What you need to do:
(1) Answer these questions using the oil and gas regulation text, one answer per line.
(a) Which federal bureau issues the well-plugging and abandonment requirements for offshore properties?
(b) What is a pipeline that crosses state lines deemed to be involved in?
(c) As of November 2019, how many operating LNG liquefaction facilities did the U.S. have for exporting LNG by ship?
(2) Copy the oil and gas regulation text word for word from "The Federal Energy Regulatory Commission" to "are not regulated.".

Does the regulatory regime include any specific decommissioning obligations?
Under U.S. Federal law, wells must follow the requirements for well-plugging and abandonment issued by the Bureau of Land Management (BLM) for onshore properties and by the Bureau of Safety and Environmental Enforcement (BSEE) for offshore properties. Wells located wholly within a state must follow the regulations of their respective jurisdiction. Typically in decommissioning, an operator is required to notify the state that it intends to abandon a well and conduct surface reclamation on the property. The process of reclamation involves returning the development of the site (i.e. pads, pits and roads) to a safe condition and revegetating the property. The scope of reclamation and obligations will vary depending on the type and size of the well and the state that it is being abandoned. Private individuals may also establish certain plugging and decommissioning obligations in their leases.
What is the regulatory regime that applies to the construction and operation of offshore and onshore oil and gas pipelines?
The regulation of pipelines in the U.S. depends on their location. If a pipeline is located wholly within a state, the regulation of that pipe will be determined by that state, typically in the form of a public utility commission. Public utility commissions will typically regulate the location, construction, maintenance and safety standards of pipelines. If a pipeline crosses state lines, then it is deemed to be involved in interstate commerce and it will be regulated by the Federal Energy Regulatory Committee (FERC). The FERC is responsible for regulating interstate pipeline construction and operation, depending on the public use and necessity of such a pipeline.
What is the regulatory regime that applies to LNG liquefaction and LNG receiving terminals? Are there any such terminals in your jurisdiction?
The Federal Energy Regulatory Commission (FERC) is responsible for authorizing the siting, construction and operation of onshore and near-shore LNG import or export facilities in the U.S. under Section 3 of the Natural Gas Act. As a condition to issuing a permit, the FERC is required by law to find that the proposed projects are not inconsistent with the public interest. To satisfy the requirements of the National Environmental Policy Act of 1969 (NEPA), the FERC also prepares an Environmental Assessment (EA) or an Environmental Impact Statement (EIS) and will authorize the project if it finds that any adverse environmental impacts may reasonably be mitigated. The terms and conditions of LNG liquefaction or regasification services are not regulated.
Currently, there are more than 110 LNG facilities operating in the U.S. Some facilities export natural gas from the U.S., some import and regasify LNG to provide natural gas supply to the interstate pipeline system or local distribution companies, while others are used to store natural gas for periods of peak demand. There are also facilities which produce LNG for vehicle fuel or for industrial use. As of November 2019, the U.S. has six operating LNG liquefaction facilities for the export of U.S. LNG by ship: Sabine Pass, Cove Point, Corpus Christi, Cameron, Elba Island and Freeport LNG.
What is the regulatory regime that applies to gas storage (not LNG)? Are there any gas storage facilities in your jurisdiction?

Provided data:
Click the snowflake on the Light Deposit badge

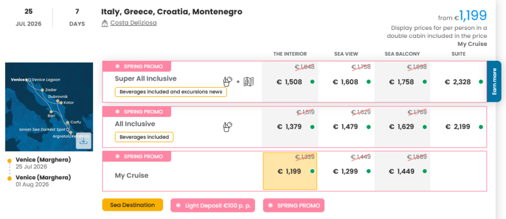pos(178,205)
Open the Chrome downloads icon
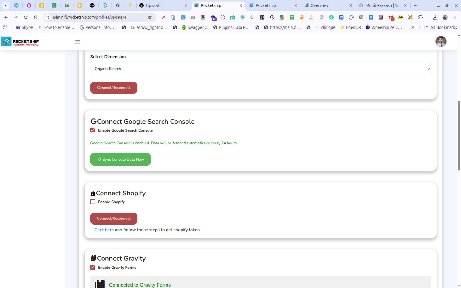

Responses in order:
(1)
(a) The Bureau of Safety and Environmental Enforcement (BSEE)
(b) Interstate commerce
(c) Six

(2)
The Federal Energy Regulatory Commission (FERC) is responsible for authorizing the siting, construction and operation of onshore and near-shore LNG import or export facilities in the U.S. under Section 3 of the Natural Gas Act. As a condition to issuing a permit, the FERC is required by law to find that the proposed projects are not inconsistent with the public interest. To satisfy the requirements of the National Environmental Policy Act of 1969 (NEPA), the FERC also prepares an Environmental Assessment (EA) or an Environmental Impact Statement (EIS) and will authorize the project if it finds that any adverse environmental impacts may reasonably be mitigated. The terms and conditions of LNG liquefaction or regasification services are not regulated.